- _Task directions_
The reply should reproduce every line of the data below word for word, minus any images.

Stored items
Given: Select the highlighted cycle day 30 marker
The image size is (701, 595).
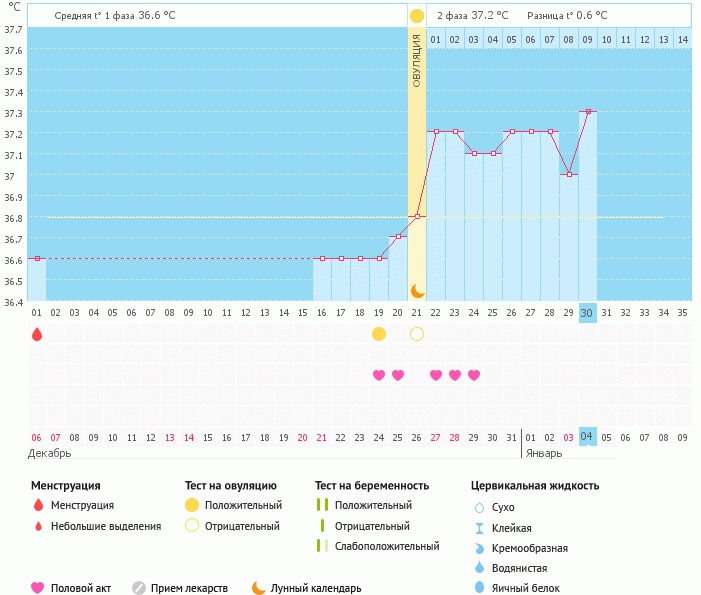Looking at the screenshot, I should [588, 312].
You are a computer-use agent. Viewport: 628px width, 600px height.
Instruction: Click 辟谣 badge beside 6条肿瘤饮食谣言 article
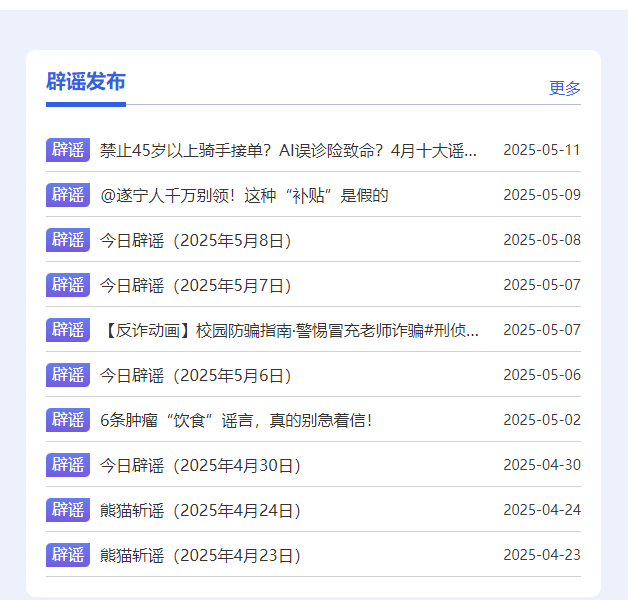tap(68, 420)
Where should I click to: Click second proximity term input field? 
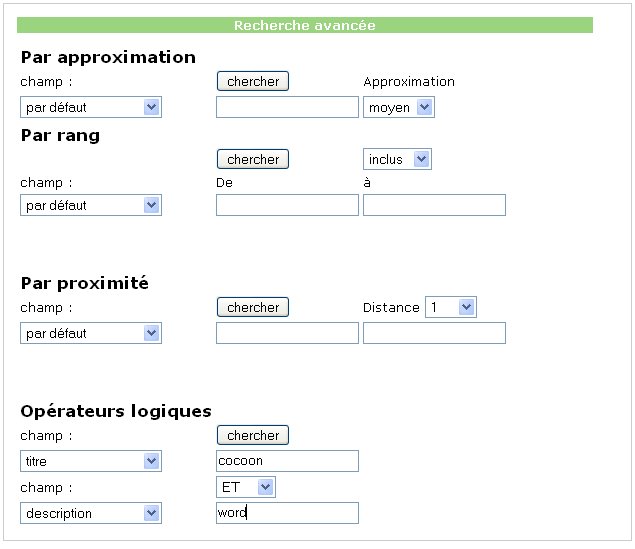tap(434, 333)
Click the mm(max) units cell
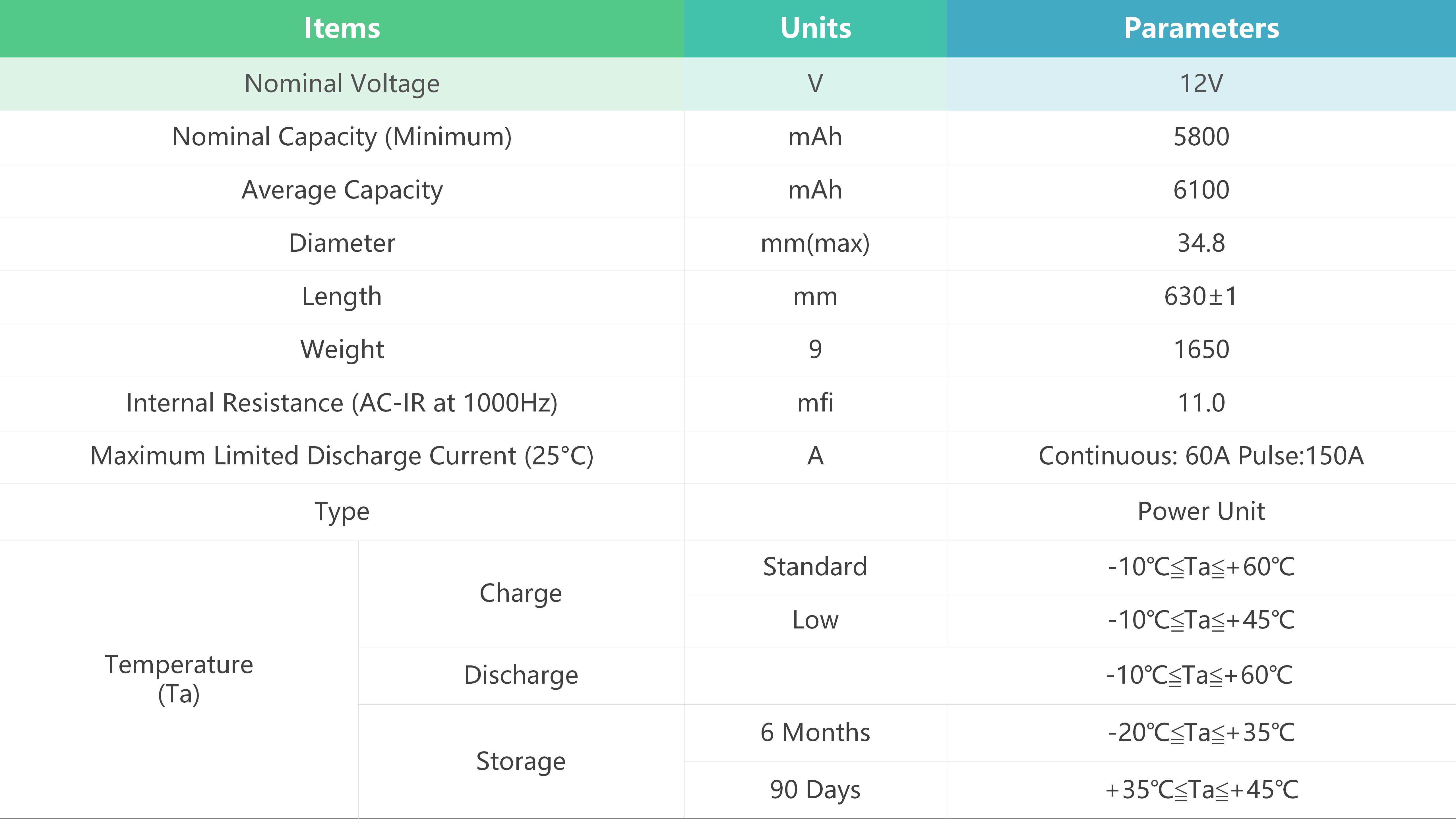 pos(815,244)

- _Result of the exercise_
Given: Select the highlighted cycle day 30 marker
The image size is (701, 595).
Looking at the screenshot, I should [588, 312].
You are a computer-use agent. Viewport: 628px width, 600px height.
Instruction: Click 辟谣 badge beside 6条肿瘤饮食谣言 article
tap(68, 420)
Where should I click to: Click second proximity term input field? 
tap(434, 333)
Click the mm(max) units cell
 pos(815,244)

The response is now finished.